__Exercise directions__.
Report the lines of the data below that contain the string "Voir".

[Opening Records provided section]

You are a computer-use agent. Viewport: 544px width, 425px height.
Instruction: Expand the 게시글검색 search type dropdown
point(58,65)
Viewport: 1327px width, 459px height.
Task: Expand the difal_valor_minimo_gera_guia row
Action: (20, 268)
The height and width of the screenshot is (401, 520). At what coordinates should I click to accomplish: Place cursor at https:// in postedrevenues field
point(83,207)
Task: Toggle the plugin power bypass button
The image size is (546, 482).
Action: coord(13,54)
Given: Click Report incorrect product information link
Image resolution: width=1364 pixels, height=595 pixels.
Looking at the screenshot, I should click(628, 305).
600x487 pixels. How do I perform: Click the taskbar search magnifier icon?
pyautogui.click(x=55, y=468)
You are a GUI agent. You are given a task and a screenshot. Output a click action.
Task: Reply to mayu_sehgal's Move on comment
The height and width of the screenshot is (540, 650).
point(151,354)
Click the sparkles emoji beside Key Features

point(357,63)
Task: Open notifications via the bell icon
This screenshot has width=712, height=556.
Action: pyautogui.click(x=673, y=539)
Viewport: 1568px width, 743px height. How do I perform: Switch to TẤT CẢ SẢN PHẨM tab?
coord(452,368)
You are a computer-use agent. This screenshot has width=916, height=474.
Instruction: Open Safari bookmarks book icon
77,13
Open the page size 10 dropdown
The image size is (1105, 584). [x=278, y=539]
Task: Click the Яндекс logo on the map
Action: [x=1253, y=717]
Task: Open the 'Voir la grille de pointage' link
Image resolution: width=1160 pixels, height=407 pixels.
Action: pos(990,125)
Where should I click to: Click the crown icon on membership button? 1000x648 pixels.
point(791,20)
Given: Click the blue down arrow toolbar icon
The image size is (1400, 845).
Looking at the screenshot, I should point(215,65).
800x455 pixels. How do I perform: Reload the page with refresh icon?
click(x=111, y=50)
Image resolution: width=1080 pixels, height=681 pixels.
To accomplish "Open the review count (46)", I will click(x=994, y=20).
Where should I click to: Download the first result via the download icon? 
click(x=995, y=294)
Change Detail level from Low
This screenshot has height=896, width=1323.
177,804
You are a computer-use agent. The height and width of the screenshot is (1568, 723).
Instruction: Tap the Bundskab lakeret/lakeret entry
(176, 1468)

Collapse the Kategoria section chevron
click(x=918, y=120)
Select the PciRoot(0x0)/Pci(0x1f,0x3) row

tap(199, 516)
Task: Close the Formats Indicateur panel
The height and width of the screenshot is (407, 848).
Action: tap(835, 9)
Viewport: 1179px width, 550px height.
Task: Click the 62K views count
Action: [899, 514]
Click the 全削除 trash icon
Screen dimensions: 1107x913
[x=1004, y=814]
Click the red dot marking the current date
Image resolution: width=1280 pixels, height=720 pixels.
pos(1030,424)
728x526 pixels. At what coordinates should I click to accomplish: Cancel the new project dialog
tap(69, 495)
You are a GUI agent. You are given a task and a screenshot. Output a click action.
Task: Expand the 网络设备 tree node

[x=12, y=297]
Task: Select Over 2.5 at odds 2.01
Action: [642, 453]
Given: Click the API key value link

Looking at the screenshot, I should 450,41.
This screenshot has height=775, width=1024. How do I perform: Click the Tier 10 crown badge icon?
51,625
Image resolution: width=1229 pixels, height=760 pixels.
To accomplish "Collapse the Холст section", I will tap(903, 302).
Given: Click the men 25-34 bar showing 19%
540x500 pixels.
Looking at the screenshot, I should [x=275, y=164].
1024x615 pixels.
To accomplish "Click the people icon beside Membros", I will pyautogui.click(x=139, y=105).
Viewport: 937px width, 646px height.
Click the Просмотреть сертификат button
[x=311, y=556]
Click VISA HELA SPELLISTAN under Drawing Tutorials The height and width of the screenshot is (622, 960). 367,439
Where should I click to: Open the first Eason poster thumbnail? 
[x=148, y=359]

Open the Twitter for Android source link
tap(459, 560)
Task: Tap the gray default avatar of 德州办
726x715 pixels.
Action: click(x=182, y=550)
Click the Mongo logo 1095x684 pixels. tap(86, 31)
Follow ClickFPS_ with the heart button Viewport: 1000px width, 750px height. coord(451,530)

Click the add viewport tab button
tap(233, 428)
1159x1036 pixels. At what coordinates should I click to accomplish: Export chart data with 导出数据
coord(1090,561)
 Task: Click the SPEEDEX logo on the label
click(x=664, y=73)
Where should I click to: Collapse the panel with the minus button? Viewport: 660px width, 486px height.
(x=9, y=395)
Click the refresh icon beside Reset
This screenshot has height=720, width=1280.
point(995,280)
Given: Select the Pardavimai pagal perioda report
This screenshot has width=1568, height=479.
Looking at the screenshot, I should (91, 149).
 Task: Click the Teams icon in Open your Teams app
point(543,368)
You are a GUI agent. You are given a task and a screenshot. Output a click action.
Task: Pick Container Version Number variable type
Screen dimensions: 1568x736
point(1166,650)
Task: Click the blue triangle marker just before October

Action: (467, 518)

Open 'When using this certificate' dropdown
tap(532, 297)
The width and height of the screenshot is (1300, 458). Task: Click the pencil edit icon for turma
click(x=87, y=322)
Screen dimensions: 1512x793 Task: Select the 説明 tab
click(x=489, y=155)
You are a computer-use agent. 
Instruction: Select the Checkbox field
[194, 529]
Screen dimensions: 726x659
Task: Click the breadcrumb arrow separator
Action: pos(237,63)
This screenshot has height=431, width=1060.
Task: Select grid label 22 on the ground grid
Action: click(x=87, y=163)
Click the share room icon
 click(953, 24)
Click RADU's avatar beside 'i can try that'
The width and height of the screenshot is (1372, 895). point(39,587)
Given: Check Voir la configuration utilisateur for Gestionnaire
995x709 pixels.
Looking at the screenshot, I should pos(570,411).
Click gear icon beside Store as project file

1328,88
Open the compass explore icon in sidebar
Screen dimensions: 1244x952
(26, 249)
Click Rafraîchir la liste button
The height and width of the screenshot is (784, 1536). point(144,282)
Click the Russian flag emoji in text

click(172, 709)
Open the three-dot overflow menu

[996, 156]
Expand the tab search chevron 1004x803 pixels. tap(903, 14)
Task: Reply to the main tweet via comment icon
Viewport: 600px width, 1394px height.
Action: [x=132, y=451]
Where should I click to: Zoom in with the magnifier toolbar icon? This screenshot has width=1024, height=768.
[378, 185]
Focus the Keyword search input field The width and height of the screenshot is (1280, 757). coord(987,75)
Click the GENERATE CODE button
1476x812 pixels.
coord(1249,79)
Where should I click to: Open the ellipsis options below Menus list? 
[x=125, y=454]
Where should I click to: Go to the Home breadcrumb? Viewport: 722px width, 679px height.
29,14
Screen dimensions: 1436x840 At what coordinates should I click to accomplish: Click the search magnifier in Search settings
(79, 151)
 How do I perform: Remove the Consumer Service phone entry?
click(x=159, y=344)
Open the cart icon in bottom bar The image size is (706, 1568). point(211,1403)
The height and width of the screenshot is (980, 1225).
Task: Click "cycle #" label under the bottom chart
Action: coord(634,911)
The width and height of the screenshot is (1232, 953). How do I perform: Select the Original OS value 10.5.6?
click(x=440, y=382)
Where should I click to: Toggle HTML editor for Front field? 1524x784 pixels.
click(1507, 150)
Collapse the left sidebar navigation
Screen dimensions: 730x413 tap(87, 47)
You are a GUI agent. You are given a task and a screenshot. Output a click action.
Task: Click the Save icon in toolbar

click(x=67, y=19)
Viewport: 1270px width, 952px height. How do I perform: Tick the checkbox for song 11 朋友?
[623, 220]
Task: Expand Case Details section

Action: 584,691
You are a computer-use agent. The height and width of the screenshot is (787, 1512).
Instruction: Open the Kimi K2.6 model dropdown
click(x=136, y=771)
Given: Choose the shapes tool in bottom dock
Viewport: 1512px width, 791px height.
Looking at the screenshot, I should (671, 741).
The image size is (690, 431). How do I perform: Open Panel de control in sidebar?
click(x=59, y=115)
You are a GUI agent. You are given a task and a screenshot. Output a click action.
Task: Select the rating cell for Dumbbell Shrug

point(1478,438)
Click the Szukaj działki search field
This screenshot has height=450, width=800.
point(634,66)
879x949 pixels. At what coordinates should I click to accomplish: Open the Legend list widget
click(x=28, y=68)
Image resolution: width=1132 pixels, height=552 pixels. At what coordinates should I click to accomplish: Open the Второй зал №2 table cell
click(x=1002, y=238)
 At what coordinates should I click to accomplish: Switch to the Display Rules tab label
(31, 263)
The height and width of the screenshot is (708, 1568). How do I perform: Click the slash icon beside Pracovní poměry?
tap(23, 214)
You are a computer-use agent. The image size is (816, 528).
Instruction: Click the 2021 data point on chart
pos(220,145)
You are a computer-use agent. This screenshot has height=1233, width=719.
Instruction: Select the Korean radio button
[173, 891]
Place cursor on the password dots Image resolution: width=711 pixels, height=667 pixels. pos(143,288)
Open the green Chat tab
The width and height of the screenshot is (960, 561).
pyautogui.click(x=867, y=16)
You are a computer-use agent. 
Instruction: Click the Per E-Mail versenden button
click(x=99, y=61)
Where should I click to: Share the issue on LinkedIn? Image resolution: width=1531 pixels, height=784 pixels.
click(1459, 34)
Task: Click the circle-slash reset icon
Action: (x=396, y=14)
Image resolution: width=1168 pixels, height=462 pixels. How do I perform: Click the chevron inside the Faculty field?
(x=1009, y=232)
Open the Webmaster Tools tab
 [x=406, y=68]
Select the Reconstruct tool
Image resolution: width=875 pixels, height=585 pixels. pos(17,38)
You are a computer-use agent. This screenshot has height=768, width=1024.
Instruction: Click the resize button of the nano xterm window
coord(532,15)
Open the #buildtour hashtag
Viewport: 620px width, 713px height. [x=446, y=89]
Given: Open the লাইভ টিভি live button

[Closing Records provided section]

__Finished exercise__.
Task: Open the 'Voir la grille de pointage' link
Given: Check Voir la configuration utilisateur for Gestionnaire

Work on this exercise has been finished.